■ Exercise objective ■
Reproduce the records below, substituting "Magic Wand tool" for "Lasso tool" and leaving everything else unchanged.

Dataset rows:
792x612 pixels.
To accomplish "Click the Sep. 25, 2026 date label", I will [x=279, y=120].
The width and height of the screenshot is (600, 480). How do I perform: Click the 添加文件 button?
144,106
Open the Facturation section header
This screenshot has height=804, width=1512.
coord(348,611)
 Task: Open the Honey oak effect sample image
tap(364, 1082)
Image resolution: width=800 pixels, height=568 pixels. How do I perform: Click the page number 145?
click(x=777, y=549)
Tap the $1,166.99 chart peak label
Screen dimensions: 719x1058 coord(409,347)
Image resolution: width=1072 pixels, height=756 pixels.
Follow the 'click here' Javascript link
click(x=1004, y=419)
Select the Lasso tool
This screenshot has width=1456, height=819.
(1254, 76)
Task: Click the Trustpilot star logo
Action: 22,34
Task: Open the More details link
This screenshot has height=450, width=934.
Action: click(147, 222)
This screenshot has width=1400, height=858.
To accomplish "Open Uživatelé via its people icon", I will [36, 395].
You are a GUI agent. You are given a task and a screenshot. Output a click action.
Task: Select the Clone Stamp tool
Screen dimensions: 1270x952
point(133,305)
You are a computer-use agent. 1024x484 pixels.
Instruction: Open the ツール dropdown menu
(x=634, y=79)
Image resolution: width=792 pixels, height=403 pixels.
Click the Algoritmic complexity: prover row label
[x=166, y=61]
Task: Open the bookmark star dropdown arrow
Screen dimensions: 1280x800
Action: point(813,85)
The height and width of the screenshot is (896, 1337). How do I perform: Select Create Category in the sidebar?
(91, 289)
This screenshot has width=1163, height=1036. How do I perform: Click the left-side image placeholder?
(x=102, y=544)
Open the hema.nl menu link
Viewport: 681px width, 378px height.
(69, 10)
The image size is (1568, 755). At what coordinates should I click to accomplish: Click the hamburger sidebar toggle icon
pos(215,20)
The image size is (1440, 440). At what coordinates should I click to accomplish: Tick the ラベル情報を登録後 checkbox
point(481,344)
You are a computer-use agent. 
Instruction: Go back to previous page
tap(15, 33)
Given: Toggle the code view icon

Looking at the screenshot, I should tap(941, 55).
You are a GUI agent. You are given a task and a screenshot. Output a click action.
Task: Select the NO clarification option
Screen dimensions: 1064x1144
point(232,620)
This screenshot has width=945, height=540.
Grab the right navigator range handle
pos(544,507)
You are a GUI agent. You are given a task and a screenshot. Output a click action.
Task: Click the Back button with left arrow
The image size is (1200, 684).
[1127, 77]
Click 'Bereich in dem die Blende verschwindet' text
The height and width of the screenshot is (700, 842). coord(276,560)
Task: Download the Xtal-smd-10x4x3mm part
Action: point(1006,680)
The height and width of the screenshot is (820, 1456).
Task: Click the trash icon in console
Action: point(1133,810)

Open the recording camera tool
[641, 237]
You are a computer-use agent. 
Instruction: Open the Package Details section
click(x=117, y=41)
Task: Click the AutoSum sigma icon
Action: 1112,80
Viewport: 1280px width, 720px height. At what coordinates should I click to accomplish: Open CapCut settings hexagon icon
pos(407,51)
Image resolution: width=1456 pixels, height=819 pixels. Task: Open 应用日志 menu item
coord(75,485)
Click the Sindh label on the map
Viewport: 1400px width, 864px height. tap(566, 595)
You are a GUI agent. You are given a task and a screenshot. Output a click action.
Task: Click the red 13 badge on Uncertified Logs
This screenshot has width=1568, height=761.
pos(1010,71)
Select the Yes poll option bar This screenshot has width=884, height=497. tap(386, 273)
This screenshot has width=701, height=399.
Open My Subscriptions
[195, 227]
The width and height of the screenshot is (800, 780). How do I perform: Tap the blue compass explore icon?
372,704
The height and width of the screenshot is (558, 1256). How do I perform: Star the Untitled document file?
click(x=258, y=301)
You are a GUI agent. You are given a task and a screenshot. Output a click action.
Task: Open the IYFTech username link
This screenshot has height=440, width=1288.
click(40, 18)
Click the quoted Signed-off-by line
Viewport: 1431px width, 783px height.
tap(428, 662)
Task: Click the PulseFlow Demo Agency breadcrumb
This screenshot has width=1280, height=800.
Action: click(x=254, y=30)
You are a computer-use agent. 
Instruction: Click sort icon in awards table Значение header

■ Finished task ■
792x612 pixels.
To accomplish "Click the Sep. 25, 2026 date label", I will [x=279, y=120].
The width and height of the screenshot is (600, 480). How do I perform: Click the 添加文件 button?
144,106
Open the Facturation section header
This screenshot has height=804, width=1512.
coord(348,611)
 Task: Open the Honey oak effect sample image
tap(364, 1082)
Image resolution: width=800 pixels, height=568 pixels. How do I perform: Click the page number 145?
click(x=777, y=549)
Tap the $1,166.99 chart peak label
Screen dimensions: 719x1058 coord(409,347)
Image resolution: width=1072 pixels, height=756 pixels.
Follow the 'click here' Javascript link
click(x=1004, y=419)
Select the Magic Wand tool
This screenshot has width=1456, height=819.
(1254, 76)
Task: Click the Trustpilot star logo
Action: 22,34
Task: Open the More details link
This screenshot has height=450, width=934.
Action: click(147, 222)
This screenshot has width=1400, height=858.
To accomplish "Open Uživatelé via its people icon", I will [36, 395].
You are a GUI agent. You are given a task and a screenshot. Output a click action.
Task: Select the Clone Stamp tool
Screen dimensions: 1270x952
point(133,305)
You are a computer-use agent. 1024x484 pixels.
Instruction: Open the ツール dropdown menu
(x=634, y=79)
Image resolution: width=792 pixels, height=403 pixels.
Click the Algoritmic complexity: prover row label
[x=166, y=61]
Task: Open the bookmark star dropdown arrow
Screen dimensions: 1280x800
Action: point(813,85)
The height and width of the screenshot is (896, 1337). How do I perform: Select Create Category in the sidebar?
(91, 289)
This screenshot has width=1163, height=1036. How do I perform: Click the left-side image placeholder?
(x=102, y=544)
Open the hema.nl menu link
Viewport: 681px width, 378px height.
(69, 10)
The image size is (1568, 755). At what coordinates should I click to accomplish: Click the hamburger sidebar toggle icon
pos(215,20)
The image size is (1440, 440). At what coordinates should I click to accomplish: Tick the ラベル情報を登録後 checkbox
point(481,344)
You are a computer-use agent. 
Instruction: Go back to previous page
tap(15, 33)
Given: Toggle the code view icon

Looking at the screenshot, I should tap(941, 55).
You are a GUI agent. You are given a task and a screenshot. Output a click action.
Task: Select the NO clarification option
Screen dimensions: 1064x1144
point(232,620)
This screenshot has width=945, height=540.
Grab the right navigator range handle
pos(544,507)
You are a GUI agent. You are given a task and a screenshot. Output a click action.
Task: Click the Back button with left arrow
The image size is (1200, 684).
[1127, 77]
Click 'Bereich in dem die Blende verschwindet' text
The height and width of the screenshot is (700, 842). coord(276,560)
Task: Download the Xtal-smd-10x4x3mm part
Action: point(1006,680)
The height and width of the screenshot is (820, 1456).
Task: Click the trash icon in console
Action: point(1133,810)

Open the recording camera tool
[641, 237]
You are a computer-use agent. 
Instruction: Open the Package Details section
click(x=117, y=41)
Task: Click the AutoSum sigma icon
Action: 1112,80
Viewport: 1280px width, 720px height. At what coordinates should I click to accomplish: Open CapCut settings hexagon icon
pos(407,51)
Image resolution: width=1456 pixels, height=819 pixels. Task: Open 应用日志 menu item
coord(75,485)
Click the Sindh label on the map
Viewport: 1400px width, 864px height. tap(566, 595)
You are a GUI agent. You are given a task and a screenshot. Output a click action.
Task: Click the red 13 badge on Uncertified Logs
This screenshot has width=1568, height=761.
pos(1010,71)
Select the Yes poll option bar This screenshot has width=884, height=497. tap(386, 273)
This screenshot has width=701, height=399.
Open My Subscriptions
[195, 227]
The width and height of the screenshot is (800, 780). How do I perform: Tap the blue compass explore icon?
372,704
The height and width of the screenshot is (558, 1256). How do I perform: Star the Untitled document file?
click(x=258, y=301)
You are a GUI agent. You are given a task and a screenshot. Output a click action.
Task: Open the IYFTech username link
This screenshot has height=440, width=1288.
click(40, 18)
Click the quoted Signed-off-by line
Viewport: 1431px width, 783px height.
tap(428, 662)
Task: Click the PulseFlow Demo Agency breadcrumb
This screenshot has width=1280, height=800.
Action: click(x=254, y=30)
You are a computer-use agent. 
Instruction: Click sort icon in awards table Значение header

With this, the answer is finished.